Provided information section start

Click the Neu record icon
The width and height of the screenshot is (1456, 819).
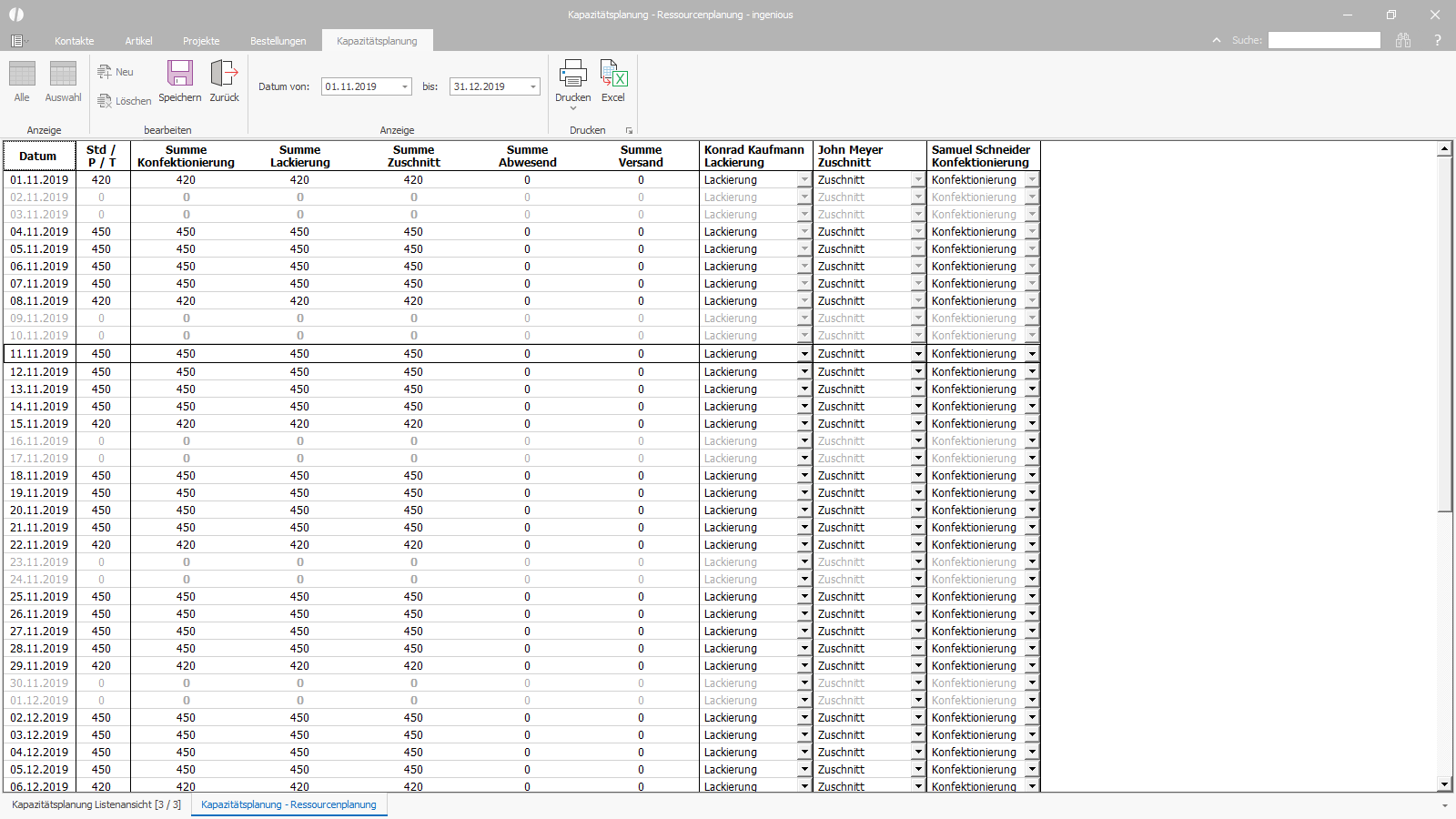click(x=106, y=72)
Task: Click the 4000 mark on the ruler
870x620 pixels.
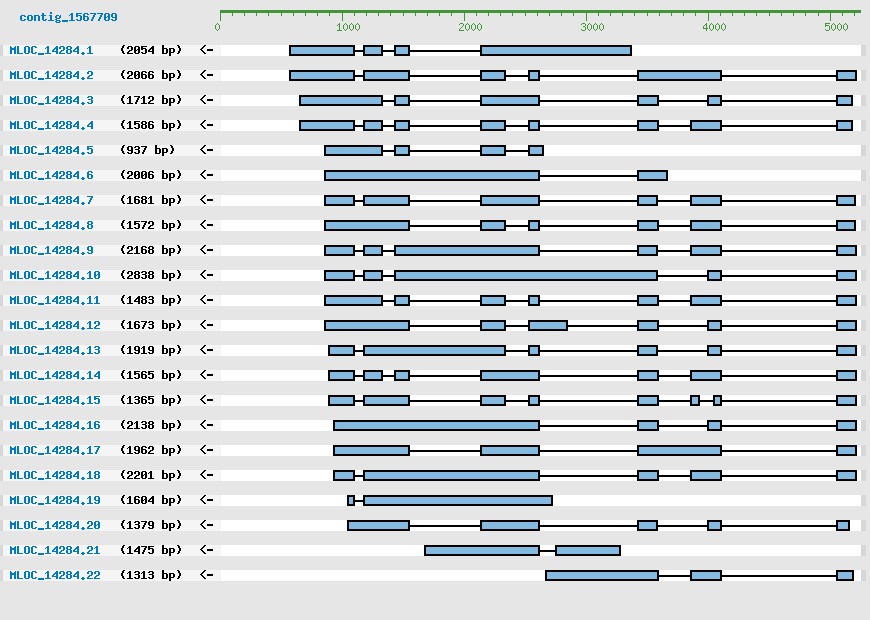Action: click(714, 27)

Provided information section end

> _Task to complete_: Leave out the pictures and copy every record above exactly.

> _Response box_:
Click the Neu record icon
The width and height of the screenshot is (1456, 819).
click(x=106, y=72)
Task: Click the 4000 mark on the ruler
870x620 pixels.
Action: click(714, 27)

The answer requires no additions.